Tackling the Romance

Oops. Cliche.

Someone asked me recently how far my characters would go.  It made me laugh.  Gaia’s sixteen, and there are two more books in the trilogy, so theoretically, where she could go romantically and physically is pretty wide open.  I was thinking of ninth graders when I first wrote Birthmarked, so I was surprised when it was published for age group 12+ because I knew that meant that avid ten-year-old readers would find their way to my book, and they have.  Then again, I’ve heard from quite a few grandmas and grandpas who have liked the book, too, so while I feel a responsibility not to make kids squirm, I certainly have readers who can read between the sheets.

I’ve written romances.  I know what that takes, and my YA novels are not romances.  In a traditional romance, the relationship, with its growth and tension and conflicts, drives the plot.  The boy had better show up early and often, and he had better be the focus of the heroine’s thoughts, even if she’s resisting thinking about him.  I can’t tell you how wonderful it is for me to be writing books where my protagonist is concerned with other very real problems.  It makes it all the more delicious when some cute, brooding boy shows up to get slammed by the real plot, too.  When a relationship has political consequences and brings disaster, I am beyond happy.

So, what do I do with the actual scenes?  How far does the romance actually go?  I’ll tell you one thing.  A romantic scene had better feel as real as the rest of the book.  Since it’s a time of peak emotion, I have to be especially careful not to gush, or use clichés, or explain too much, or have someone say something that doesn’t match his or her character.  But I can’t skimp, either.  It has to be long enough and in real time, so that the reader can live it along with Gaia.  It had better be good.

I’ve been working on three pages of Prized.  This is my twelfth draft, but this particular scene I’ve revised between twenty and thirty times.  We’re past copyedits now, so I’m only going to get one last chance to put in changes and they can only be minute.  That’s all right, because most of it is fine, but I’m looking at two lines of dialogue, and they’re just wrong.  The boy says something that has the right disappointment, the right humor, the right longing, but the words themselves would be better from someone who’s thirty and he’s a teenager.  Reading quickly, you probably wouldn’t even notice, but it bugs me.  I’ve been trying for days to figure out what he’d say instead, and I’ve come up with a dozen other lines that are wrong, too.

It can’t sound too studied.  It can’t be too blunt.  It has to be in his voice.  My characters aren’t the types to say “I love you” to each other.  They don’t seal anything with a kiss.  I finally backed into the scene again with a more specific sensory detail, so I could really see myself there, really hear what they were thinking, and at last he said the right thing for me to write down.  I’m very happy with him, and so is our girl Gaia.  At least in that scene.

Sigh.  It kind of makes me wonder if it would be fun to write a YA romance, straight up and for real.

Detention: Leon at Twelve

The following is a bit story about a character from the world of Birthmarked.

Rita tapped on the schoolroom window and Leon looked up.  She waved to beckon him out, frowning.  “Come on,” she was saying clearly.

He shook his head, but a moment later she poked her head in the doorway.  Leon was alone at his desk in the back, rewriting the words he’d spelled wrong that morning: Attached, barrel, embarrass, necessary, thorough, tomorrow, wrong.

“You’ll miss the race,” Rita said.

“I can’t come.
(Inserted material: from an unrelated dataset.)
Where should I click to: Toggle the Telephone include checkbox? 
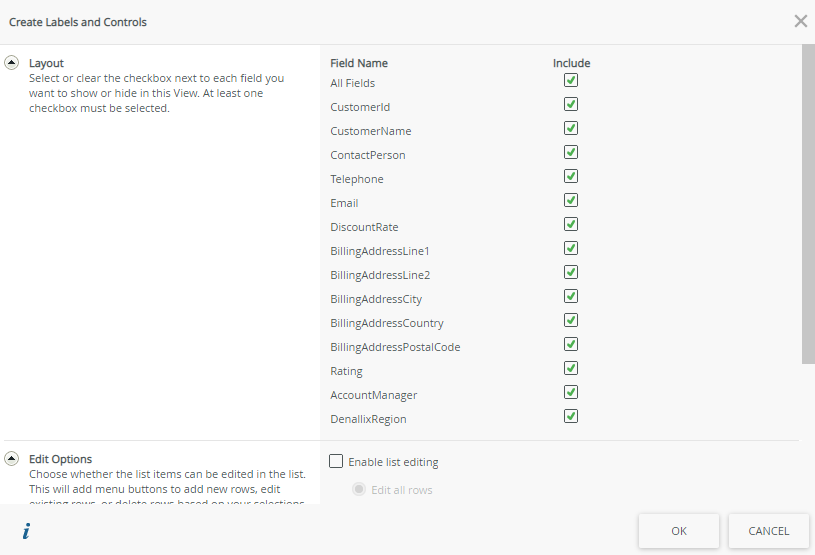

Not until I’m done. Tell Jack and the others I forfeit.”

“It won’t be any fun without you,” Rita said.

He stared at his eraser.  It was going to be bad enough when his father found out he’d failed another spelling test.  He couldn’t skip out on detention, too.  He shook his head again.  “I can’t.”

“We’ll wait for you,” Rita said.

“No. Go ahead.”

There were footsteps in the hallway, and then Jack showed up in the doorway, too.  He had his running shorts on and his new sneakers.

“You’re not still here,” Jack complained.  “Can’t you tell time, either?  It’s been over an hour.”

“It’s two hours today.  My dad said to double it if I failed another test,” Leon said.  “And you’d better go.  If Chewels finds you here, I’ll be in worse trouble.”

Jack came further in.  “It can’t get worse.  Come on.  What are they going to do?  Disown you?”

“Probably,” Leon said.  He bent his head and began writing again.

Rita came nearer, so that he could feel her looking over his shoulder, and he covered the words with his hand.

“You can’t spell ‘wrong’?” she said, and laughed.

“I can now,” Leon said, keeping his head down.

She laughed again and took his pencil out of his grasp, tossing it to Jack.

“Give it back,” Leon said.

Jack backed towards the door. “Come and get it.  In fact, I’ll race you for it.”

“Don’t be a jerk,” Leon said, crossing his arms.

“I’ll make it easy for you.  Instead of starting at Summit, we’ll start here.  Just from here to the South Gate and back.  It’ll take fifteen minutes, max.  They’ll never even know you were gone.  I’ll get the other guys.  Just say the word.”

Leon turned to look out the window to the blue sky.  Afternoon sunlight touched the wall on the other side of the playground with a yellowish glow, and a janitor was sitting out on one of the swings having a smoke.  The teachers had probably all gone home ages ago.  He glanced up at the clock.  Thirty-four minutes more.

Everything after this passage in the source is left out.